Types of Colmena Methods
========================

Colmena encapsulates the methods being executed with a wrapper that
manages deserializing task data and tracking runtime information.

The `task servers <task-servers.html>`_ automatically determine
the correct wrapper for Python tasks, though you will 
need to instantiate your own wrapper `for non-Python tasks <#running-executable>`_.

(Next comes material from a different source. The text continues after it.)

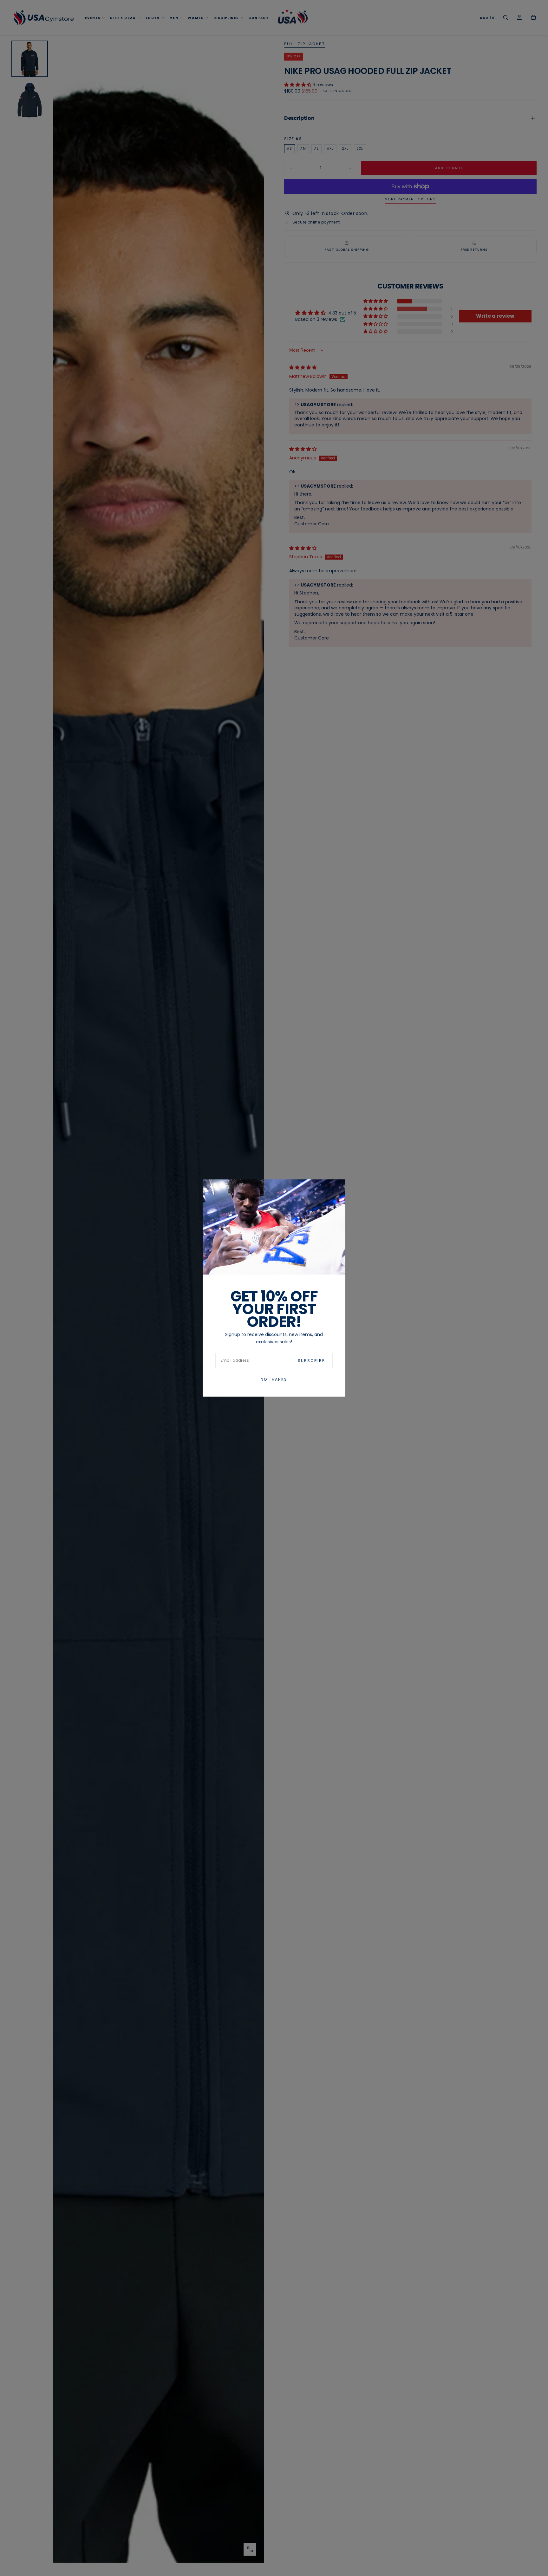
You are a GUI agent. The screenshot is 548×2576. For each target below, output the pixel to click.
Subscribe (311, 1360)
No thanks (274, 1379)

While you thus do not need to know about the wrappers in most cases,
we describe what each does and how they can be adjusted here.

.. note::

    Apply the ``PythonGeneratorMethod`` wrapper before supplying to
    the Task Server for wrapped generator functions.
    Automatic detection of `Python generator function <#generator-python-functions>`_
    usually fails for wrapped functions.


Basic Python Functions
----------------------

The "basic" Python function has a single return value.

.. code-block:: python

    def f(x: int) -> int:
        return x * 2

The wrapper for this type of function, :class:`~colmena.models.methods.PythonMethod` needs only a reference to the function
and a name to know the function by, if different than the function's existing name.

.. code-block:: python

    from colmena.models.tasks import PythonMethod

    wrapper = PythonMethod(
        function=f,
        name='new_name'
    )

Generator Python Functions
--------------------------

Python generator functions produce a continual series of outputs then, in some cases, a value on completion.

.. code-block:: python

    def g(x: int) -> Iterable[int]:
        yield from range(x)
        return "done"

Like the single-return wrapper, Colmena wraps these functions using a reference to the function and a name.
There is an additional option about whether to return the "return" value in addition to the "yield" values.
Colmena returns only the yielded values by default.

.. code-block:: python

    from colmena.models.methods import PythonGeneratorMethod

    wrapper = PythonGeneratorMethod(
        function=f,
        store_return_value=True
    )


Setting ``store_return_values`` to ``True`` will return a tuple of results, such as ``([1], "done")`` for ``x=1``, 
and return only the first element of the tuple if ``False``.

Streaming Results
+++++++++++++++++

Configure a generator tasks to stream results as soon as they are created by
supplying a :class:`~colmena.queue.base.ColmenaQueues` when defining the method.


.. code-block:: python

    queues = RedisQueues()
    wrapper = PythonGeneratorMethod(
        function=f,
        store_return_value=True
        streaming_queue=queues
    )


The Thinker will receive the yielded results over the task queue provied to the function.
Each of the yielded result will have the ``completed`` field of the :class:`~colmena.models.results.Results` 
set to ``False``, wheras the returned value will have a value of ``True``.

.. note::

    We recommend using :class:`~colmena.queue.redis.RedisQueues` with Redis configured to accept 
    connections from other nodes if workers are run on a different node than the Thinker.

Running Executables
-------------------

All tasks in Colmena require a Python interface to be executed in the workflow
and the :class:`~colmena.models.methods.ExecutableMethod` as a guiderail for including
computations that are performed outside of Python.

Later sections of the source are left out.